Deputy Attorney General Judith Alvarado alleged nine breaches of the California Medical Practice Act while saying the license of Dr. Michael Kamrava should be pulled.
In addition, Kamrava shrugged off his responsibility by blaming patients for his own “bad acts,’’ Alvarado told the California Medical Board at a license revocation hearing.
Kamrava, a Beverly Hills fertility doctor, has said he implanted Suleman, known as the “Octomom,’’ with a dozen embryos — six times the norm for a woman her age — before the pregnancy that resulted in her octuplets.
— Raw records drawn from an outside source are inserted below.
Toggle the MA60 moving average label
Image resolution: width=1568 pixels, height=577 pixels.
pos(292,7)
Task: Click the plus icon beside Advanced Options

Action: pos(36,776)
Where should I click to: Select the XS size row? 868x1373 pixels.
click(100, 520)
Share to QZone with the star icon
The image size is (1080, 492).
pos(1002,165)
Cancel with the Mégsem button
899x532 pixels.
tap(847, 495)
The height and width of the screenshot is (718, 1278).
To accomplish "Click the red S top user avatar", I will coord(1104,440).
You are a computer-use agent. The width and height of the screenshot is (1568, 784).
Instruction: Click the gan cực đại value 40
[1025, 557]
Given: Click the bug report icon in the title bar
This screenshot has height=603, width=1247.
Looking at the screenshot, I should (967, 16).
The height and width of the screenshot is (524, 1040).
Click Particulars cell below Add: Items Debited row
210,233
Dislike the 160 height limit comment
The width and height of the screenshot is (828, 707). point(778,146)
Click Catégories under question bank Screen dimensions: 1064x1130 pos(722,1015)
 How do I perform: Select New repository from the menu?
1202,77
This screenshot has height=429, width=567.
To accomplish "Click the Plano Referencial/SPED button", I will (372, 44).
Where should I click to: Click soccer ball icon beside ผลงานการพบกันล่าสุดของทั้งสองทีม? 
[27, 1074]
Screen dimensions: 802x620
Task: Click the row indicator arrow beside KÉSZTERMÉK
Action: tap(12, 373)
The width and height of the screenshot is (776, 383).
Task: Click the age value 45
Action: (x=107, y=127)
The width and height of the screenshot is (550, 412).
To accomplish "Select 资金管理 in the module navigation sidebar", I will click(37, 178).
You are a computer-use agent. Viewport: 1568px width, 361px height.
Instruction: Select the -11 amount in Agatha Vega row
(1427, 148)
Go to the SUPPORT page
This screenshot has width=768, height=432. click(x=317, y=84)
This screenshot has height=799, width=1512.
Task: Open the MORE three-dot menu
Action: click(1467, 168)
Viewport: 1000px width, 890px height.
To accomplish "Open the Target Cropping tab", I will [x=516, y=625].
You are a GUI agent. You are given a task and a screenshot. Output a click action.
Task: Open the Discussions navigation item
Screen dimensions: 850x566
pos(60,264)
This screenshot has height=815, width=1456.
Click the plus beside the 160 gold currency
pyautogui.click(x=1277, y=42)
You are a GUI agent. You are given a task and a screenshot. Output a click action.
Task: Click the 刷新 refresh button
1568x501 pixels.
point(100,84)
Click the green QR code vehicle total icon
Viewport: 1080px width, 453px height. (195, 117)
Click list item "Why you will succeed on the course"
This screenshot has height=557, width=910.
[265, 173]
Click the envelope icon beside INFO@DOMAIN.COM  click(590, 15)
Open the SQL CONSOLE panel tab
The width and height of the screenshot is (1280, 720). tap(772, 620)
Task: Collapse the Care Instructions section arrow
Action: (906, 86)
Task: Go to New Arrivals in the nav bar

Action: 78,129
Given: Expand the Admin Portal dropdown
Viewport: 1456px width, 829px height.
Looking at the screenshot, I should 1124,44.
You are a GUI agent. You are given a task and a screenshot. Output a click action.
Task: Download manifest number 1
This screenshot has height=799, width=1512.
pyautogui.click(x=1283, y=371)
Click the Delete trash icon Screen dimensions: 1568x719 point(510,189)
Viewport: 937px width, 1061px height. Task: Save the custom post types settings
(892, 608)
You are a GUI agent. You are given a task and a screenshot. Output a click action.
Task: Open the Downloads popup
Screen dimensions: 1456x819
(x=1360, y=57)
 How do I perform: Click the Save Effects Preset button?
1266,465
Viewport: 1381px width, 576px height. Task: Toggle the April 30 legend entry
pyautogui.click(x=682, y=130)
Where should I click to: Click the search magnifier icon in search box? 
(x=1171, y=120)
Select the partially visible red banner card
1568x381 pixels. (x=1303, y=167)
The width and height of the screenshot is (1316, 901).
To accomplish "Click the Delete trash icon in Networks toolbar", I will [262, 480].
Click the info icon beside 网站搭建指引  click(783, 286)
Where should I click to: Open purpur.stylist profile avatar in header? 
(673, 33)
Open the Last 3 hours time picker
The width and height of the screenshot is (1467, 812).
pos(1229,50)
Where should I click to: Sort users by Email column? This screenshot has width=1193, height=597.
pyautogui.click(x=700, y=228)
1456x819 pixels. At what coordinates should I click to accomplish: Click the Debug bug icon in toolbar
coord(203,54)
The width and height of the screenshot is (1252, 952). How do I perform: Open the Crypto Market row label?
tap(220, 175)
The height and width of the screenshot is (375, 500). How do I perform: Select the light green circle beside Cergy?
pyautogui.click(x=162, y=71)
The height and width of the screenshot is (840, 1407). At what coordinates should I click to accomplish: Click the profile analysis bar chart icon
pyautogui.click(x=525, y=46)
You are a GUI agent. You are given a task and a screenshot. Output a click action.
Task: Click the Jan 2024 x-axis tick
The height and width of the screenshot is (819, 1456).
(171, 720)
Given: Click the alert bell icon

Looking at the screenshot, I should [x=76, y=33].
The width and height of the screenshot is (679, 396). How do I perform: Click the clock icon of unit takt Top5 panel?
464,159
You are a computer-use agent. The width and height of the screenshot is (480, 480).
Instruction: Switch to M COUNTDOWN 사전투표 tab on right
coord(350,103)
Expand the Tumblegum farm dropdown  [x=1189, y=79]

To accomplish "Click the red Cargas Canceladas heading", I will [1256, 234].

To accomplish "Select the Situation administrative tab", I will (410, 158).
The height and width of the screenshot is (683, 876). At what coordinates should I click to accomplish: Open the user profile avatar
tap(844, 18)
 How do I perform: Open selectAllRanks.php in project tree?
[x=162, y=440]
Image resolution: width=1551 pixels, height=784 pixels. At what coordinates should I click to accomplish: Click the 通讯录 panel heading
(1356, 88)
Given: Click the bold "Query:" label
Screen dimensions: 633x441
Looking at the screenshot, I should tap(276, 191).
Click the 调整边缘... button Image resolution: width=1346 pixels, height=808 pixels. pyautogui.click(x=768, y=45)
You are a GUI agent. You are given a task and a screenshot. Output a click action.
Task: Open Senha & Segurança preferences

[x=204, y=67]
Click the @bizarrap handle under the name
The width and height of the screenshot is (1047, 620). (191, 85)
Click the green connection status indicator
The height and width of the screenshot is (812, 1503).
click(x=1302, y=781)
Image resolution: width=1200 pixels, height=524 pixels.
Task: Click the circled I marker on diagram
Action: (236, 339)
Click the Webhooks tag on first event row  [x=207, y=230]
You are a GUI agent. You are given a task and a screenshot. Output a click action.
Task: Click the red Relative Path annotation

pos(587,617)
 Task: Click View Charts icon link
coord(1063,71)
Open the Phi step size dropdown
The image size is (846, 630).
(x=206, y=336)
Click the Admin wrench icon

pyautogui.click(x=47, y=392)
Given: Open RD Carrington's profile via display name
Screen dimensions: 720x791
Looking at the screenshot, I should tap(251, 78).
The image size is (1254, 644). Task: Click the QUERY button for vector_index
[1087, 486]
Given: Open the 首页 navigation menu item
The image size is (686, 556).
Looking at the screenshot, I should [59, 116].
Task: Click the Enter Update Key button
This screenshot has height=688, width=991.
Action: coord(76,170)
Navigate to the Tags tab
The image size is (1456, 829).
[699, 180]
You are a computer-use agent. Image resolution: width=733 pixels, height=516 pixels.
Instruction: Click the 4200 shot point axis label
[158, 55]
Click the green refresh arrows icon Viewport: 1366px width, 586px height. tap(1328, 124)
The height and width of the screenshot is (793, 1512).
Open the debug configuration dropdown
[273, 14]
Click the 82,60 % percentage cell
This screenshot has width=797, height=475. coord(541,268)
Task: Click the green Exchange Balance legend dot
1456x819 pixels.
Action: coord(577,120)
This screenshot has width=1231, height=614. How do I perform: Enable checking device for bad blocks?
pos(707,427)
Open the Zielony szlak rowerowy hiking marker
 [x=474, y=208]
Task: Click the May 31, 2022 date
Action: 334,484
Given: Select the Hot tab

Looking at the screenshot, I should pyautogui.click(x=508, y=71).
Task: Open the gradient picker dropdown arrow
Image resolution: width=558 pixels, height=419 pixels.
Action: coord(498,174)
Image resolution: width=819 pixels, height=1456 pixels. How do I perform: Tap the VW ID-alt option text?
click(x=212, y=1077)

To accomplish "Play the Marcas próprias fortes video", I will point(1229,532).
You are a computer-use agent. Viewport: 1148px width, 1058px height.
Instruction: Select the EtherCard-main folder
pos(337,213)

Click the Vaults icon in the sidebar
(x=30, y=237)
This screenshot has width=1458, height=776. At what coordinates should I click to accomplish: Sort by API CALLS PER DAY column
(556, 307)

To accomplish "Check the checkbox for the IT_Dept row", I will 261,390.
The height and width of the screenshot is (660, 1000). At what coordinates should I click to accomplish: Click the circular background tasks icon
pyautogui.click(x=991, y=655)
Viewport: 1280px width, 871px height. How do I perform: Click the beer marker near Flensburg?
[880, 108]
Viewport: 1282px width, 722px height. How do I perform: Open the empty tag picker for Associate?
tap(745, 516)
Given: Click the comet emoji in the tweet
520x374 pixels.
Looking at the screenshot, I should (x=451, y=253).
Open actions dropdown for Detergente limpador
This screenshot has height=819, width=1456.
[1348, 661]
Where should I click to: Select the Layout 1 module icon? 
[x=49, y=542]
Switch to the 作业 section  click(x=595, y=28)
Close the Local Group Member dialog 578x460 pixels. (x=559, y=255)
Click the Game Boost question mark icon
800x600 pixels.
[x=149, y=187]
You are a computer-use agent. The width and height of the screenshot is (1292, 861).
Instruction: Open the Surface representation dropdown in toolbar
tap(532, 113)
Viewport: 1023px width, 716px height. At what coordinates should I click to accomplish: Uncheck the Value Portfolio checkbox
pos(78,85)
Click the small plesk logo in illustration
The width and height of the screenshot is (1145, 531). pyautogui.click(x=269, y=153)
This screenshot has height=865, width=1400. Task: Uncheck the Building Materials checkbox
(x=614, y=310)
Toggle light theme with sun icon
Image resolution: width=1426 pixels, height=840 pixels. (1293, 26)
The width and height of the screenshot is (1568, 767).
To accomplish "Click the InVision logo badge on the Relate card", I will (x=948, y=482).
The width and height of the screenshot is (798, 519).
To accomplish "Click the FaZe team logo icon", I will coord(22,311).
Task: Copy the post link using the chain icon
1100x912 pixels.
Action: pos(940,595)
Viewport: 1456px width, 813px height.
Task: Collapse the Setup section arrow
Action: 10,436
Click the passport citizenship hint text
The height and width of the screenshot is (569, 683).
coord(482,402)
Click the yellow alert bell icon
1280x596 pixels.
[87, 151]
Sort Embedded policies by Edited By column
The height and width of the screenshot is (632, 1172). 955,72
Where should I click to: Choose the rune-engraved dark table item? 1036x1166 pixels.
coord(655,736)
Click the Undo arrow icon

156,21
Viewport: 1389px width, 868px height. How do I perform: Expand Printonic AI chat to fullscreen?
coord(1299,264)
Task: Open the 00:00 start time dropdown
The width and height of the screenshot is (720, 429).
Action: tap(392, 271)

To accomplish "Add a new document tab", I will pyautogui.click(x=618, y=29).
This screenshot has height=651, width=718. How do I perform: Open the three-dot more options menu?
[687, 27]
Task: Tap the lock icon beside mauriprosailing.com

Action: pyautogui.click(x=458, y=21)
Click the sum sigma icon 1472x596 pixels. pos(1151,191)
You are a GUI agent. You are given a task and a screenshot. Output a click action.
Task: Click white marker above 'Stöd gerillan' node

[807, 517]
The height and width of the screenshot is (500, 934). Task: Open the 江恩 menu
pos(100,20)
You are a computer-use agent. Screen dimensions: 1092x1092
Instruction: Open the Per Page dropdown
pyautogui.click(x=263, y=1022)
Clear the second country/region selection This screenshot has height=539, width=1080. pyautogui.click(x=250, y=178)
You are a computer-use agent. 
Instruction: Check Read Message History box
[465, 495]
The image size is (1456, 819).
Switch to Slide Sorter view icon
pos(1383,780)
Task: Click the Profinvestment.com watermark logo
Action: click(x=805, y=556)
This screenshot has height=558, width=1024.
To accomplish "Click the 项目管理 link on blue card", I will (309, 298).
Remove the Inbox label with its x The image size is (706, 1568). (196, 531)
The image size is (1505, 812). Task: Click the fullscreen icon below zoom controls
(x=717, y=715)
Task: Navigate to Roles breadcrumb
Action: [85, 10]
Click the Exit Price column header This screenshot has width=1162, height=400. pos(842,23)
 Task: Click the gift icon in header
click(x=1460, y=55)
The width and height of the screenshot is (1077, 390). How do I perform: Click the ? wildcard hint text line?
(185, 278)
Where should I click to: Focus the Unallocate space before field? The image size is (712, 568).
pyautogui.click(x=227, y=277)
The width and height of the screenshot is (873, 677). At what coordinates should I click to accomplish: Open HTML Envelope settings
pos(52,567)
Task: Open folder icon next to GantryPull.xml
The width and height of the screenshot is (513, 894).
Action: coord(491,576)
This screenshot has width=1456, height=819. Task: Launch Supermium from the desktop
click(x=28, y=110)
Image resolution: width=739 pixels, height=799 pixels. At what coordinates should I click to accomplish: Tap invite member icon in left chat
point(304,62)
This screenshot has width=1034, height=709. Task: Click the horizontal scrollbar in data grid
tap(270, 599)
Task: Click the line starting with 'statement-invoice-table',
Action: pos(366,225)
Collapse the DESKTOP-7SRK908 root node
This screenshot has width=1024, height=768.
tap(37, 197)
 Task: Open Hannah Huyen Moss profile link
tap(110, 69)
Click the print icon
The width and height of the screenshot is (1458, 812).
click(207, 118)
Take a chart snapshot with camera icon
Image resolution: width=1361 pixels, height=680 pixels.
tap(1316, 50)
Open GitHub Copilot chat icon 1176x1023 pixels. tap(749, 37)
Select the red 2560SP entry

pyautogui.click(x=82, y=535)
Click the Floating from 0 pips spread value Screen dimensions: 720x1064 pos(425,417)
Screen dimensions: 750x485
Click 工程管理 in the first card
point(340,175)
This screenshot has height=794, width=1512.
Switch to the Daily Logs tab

National guidelines issued by the American Society for Reproductive Medicine specify that no more than two embryos are to be used during in vitro treatments for a healthy woman under 35. Suleman was 33 at the time.
The babies were born Jan. 26, 2009 and are the longest-living octuplets in the world.
Kamrava’s attorney, Henry Fenton, acknowledged at the hearing that his client had made bad choices but contended that the flood of negative publicity brought on by the case prompted the revocation proceedings.
It was unclear when the board would make its decision. The process could take up to 60 days, with Kamrava and his attorney notified first.